The station named “Orbital Reef” is a mixed-use business park in space that will facilitate microgravity research and production. It is a joint venture with commercial space companies like Sierra Space, Boeing and Arizona State University.
Blue Origin said the 32,000 square feet station would provide customers with an ideal location for “film-making in microgravity” or “conducting cutting-edge research” and said it would also include a “space hotel”.
The private outpost is one of several planned in the coming years as NASA considers the future of the International Space Station after the 2020s. The space agency holds a contract with a company called Axiom to develop a space station that will initially dock with the International Space Station (ISS) and later become free-flying.
According to reports, the Orbital Reef will fly at a height of 500 kilometers, just above the ISS, with inhabitants experiencing 32 sunrises and sunsets a day.

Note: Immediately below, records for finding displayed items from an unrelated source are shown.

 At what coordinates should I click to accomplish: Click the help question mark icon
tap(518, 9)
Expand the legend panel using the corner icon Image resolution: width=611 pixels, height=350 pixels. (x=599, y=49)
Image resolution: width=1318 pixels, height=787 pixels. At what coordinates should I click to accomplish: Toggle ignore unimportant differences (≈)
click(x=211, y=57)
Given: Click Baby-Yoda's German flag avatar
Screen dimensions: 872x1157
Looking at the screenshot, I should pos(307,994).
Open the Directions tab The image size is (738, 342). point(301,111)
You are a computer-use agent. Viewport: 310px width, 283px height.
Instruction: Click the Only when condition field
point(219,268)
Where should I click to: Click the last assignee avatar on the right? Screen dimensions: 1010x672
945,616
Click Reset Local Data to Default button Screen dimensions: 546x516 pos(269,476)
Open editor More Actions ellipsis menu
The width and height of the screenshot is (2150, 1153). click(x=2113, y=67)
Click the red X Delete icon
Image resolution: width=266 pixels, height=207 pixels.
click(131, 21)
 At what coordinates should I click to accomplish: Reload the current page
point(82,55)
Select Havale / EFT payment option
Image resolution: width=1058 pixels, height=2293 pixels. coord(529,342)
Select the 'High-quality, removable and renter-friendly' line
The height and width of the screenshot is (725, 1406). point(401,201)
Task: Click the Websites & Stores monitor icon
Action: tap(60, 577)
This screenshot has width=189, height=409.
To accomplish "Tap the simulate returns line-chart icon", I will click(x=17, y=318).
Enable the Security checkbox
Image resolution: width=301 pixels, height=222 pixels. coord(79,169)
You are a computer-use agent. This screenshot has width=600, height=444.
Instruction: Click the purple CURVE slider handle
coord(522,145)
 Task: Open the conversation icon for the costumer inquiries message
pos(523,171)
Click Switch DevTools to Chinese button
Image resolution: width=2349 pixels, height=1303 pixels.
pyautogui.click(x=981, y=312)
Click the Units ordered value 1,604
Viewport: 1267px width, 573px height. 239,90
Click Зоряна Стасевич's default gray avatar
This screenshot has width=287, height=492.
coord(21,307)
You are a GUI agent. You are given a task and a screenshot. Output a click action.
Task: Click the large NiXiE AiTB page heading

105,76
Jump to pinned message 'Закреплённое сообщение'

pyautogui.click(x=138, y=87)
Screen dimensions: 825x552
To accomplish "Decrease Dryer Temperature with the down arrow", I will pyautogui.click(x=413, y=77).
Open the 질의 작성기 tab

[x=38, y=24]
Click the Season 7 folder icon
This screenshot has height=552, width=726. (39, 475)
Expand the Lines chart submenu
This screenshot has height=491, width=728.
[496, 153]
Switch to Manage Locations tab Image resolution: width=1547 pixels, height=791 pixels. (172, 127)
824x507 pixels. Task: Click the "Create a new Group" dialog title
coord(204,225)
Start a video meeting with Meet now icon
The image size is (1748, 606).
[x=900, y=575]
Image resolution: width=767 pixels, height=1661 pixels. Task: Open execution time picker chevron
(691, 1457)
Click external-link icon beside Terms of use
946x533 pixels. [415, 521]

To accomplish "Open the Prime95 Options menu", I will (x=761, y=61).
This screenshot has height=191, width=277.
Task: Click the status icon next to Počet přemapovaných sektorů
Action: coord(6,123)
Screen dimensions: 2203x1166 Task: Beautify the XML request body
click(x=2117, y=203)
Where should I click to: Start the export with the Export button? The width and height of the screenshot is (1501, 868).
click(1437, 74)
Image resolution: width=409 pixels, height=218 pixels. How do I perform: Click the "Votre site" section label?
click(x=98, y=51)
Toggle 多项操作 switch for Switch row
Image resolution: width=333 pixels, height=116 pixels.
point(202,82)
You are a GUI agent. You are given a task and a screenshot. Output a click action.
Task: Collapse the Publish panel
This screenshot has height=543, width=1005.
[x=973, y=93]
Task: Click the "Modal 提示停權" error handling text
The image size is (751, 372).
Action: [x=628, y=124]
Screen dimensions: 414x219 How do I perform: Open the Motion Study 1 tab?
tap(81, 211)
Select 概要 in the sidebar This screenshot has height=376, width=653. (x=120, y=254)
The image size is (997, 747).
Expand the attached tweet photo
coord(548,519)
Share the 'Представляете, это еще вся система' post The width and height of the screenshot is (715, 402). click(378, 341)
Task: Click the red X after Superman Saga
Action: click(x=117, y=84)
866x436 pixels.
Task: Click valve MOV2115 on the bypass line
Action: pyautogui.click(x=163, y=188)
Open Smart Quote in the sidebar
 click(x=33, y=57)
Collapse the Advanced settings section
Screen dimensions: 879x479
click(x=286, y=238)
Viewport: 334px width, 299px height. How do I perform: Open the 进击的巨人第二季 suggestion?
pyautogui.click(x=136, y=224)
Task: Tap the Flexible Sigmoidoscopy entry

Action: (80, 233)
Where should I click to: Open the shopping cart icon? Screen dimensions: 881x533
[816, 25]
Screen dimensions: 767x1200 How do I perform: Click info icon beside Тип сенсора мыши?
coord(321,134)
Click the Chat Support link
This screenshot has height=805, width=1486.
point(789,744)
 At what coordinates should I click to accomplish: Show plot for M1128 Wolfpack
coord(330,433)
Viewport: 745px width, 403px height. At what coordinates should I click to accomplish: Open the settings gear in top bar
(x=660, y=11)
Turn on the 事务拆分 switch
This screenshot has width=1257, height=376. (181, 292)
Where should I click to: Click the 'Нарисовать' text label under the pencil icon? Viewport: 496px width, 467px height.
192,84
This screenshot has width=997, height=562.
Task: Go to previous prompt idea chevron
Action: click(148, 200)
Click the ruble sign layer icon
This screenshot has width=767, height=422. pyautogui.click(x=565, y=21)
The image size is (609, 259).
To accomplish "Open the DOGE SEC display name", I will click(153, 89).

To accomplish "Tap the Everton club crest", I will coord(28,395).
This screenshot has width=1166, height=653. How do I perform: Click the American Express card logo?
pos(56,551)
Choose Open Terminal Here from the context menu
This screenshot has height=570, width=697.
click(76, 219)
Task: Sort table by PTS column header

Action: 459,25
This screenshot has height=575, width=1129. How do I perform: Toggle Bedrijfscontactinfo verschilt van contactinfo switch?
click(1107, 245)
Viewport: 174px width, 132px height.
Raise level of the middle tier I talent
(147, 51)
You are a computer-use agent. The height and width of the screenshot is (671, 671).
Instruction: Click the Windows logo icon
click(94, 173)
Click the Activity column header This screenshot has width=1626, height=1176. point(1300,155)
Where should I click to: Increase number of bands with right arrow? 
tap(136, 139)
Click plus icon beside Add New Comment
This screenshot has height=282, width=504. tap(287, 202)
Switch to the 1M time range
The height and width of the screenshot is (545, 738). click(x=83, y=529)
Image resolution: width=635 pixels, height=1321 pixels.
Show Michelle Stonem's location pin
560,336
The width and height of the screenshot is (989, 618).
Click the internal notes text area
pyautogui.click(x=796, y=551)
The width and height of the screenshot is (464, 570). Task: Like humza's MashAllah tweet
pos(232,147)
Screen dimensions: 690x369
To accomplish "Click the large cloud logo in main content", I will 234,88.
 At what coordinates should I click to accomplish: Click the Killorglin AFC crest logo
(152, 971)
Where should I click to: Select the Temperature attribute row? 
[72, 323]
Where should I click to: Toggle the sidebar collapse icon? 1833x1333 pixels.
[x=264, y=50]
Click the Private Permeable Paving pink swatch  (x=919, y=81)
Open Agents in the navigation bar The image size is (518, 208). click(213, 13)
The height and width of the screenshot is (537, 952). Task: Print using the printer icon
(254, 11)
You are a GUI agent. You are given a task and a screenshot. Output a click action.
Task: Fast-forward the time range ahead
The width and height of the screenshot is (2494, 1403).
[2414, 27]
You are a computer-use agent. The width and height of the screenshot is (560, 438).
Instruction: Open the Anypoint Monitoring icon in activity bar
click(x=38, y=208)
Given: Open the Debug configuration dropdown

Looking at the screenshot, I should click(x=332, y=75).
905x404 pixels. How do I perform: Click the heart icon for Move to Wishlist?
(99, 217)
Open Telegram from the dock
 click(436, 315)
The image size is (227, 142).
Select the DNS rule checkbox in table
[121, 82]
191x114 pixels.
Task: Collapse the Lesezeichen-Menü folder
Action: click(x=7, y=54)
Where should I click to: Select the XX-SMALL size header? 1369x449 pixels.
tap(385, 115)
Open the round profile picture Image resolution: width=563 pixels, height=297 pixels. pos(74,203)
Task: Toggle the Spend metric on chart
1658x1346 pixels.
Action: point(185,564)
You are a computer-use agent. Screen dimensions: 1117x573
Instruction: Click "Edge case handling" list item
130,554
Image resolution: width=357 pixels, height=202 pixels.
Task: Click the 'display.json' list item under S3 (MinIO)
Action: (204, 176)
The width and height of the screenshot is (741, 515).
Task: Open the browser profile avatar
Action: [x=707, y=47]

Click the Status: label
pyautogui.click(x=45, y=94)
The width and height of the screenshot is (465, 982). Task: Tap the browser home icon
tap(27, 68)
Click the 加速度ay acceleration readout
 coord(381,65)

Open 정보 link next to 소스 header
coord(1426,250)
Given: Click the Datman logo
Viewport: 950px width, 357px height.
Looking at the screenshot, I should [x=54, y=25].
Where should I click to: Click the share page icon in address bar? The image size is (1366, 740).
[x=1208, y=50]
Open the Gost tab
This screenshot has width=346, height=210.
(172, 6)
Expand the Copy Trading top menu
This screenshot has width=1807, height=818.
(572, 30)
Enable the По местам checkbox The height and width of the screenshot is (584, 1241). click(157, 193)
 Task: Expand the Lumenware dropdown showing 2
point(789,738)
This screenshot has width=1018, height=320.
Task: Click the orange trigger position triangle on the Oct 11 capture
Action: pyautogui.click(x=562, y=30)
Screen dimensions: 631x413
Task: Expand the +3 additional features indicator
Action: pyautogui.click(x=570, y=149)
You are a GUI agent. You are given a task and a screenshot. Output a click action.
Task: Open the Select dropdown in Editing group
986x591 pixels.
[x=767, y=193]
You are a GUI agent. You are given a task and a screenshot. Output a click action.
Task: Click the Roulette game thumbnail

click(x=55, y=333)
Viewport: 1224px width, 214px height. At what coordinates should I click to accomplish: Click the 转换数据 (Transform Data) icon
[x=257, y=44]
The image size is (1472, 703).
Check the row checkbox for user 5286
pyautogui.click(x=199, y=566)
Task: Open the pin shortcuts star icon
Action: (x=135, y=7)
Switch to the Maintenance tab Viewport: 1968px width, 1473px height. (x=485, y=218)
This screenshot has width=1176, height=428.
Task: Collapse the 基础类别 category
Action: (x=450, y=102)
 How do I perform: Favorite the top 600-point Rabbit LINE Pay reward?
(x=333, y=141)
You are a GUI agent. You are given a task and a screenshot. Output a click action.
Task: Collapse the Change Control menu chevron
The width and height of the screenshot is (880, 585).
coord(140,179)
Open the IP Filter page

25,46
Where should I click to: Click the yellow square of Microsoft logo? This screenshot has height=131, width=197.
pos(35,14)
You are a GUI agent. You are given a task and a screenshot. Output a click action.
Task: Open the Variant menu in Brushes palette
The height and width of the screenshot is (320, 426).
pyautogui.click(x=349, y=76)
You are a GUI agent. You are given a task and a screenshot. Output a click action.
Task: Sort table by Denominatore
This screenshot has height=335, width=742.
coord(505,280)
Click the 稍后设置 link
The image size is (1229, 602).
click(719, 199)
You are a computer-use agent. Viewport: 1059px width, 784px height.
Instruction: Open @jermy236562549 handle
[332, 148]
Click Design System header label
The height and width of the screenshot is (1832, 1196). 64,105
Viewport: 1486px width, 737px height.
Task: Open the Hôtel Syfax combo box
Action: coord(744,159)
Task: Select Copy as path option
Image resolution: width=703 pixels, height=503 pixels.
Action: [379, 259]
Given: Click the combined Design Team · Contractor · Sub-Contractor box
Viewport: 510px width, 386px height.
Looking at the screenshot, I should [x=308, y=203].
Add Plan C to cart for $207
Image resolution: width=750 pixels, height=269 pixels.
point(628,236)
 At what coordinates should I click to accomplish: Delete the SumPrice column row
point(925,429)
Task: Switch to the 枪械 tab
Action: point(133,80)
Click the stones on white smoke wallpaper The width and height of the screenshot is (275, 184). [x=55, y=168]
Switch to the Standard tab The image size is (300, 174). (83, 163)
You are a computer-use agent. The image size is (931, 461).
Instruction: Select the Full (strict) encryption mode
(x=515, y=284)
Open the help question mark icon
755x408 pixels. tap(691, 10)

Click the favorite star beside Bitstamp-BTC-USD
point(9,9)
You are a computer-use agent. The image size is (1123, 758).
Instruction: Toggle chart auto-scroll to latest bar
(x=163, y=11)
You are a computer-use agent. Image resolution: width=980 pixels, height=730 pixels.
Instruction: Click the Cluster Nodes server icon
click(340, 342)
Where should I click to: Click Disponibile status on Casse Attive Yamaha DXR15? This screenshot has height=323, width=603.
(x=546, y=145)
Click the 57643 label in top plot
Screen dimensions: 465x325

“For over sixty years, NASA and other space agencies have developed orbital space flight and space habitation, setting us up for commercial business to take off in this decade. We will expand access, lower the cost, and provide all the services and amenities needed to normalize space flight.”
Blue Origin’s other planned projects include New Glenn, a rocket that can fly cargo and people into orbit, and a lunar lander, though it lost the Moon contract to rival SpaceX owned by Mr. Elon Musk, and is suing NASA to try to reverse that decision.
Blue Origin was launched in 2000 by Jeff Bezos, the world’s second-richest man courtesy to e-commerce giant Amazon, with the goal of one day establishing floating space colonies with artificial gravity where millions of people will work and live, freeing Earth from pollution.